Americans have long used pro football trading cards as a way to remember and idolize their favorite players. Millions of people collect cards hoping that one day they will be worth loads of money, and also to remember all of the wonderful times they had watching games with friends and family long ago. The first football cards were sold in the 1890’s as promotional tools for tobacco companies, as they were included with a pack of cigarettes. Because the NFL was not yet existent, the cards featured the 35 best players from the top college football schools of the era, Harvard, Princeton, and Yale.
Pro football cards are similar to those of other sports in that the player’s picture, usually in an action symbolic of his position, is on the front, with the back including their statistics and career achievements. There are several things that contribute to a card’s value, including a player’s popularity, his overall level of success, and the card’s condition.
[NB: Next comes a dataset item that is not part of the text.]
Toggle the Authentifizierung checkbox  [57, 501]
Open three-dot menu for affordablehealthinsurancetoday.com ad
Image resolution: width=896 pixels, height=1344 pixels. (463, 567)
If a player wins a Super Bowl, MVP, is selected for a Pro Bowl, or is in his “rookie” season, the card can become much more valuable.
Pro football trading cards, unlike pro baseball cards, are not nearly as popular among the sport’s fans nor are they collected at as early an age. Thus, it makes sense that the cards are most often bought, sold, and traded in areas in and around those where pro football teams are located. Most individuals do not worry about amassing huge, incredibly valuable collections of cards, but rather focus on obtaining a few of their favorite teams and players, especially during years of unusual or consistent success.
Because card printing technology was not as technologically advanced before 1980, cards produced before that year are significantly more valuable than those made after that date. Because a card’s condition weighs heavily on its value, most collectors keep their cards safe in plastic protectors, ranging from 3 x 3 plastic sheet holders that fit in a binder, to smaller individual holders for more valuable cards.
Because football is more popular than baseball, and less people have pro football trading cards than baseball cards, many people speculate that they have the potential to become much more valuable. However, most cards show the players in action and wearing their helmets, making it difficult for most people to recognize players outside of a select few superstars, thus discouraging cards from becoming incredibly valuable.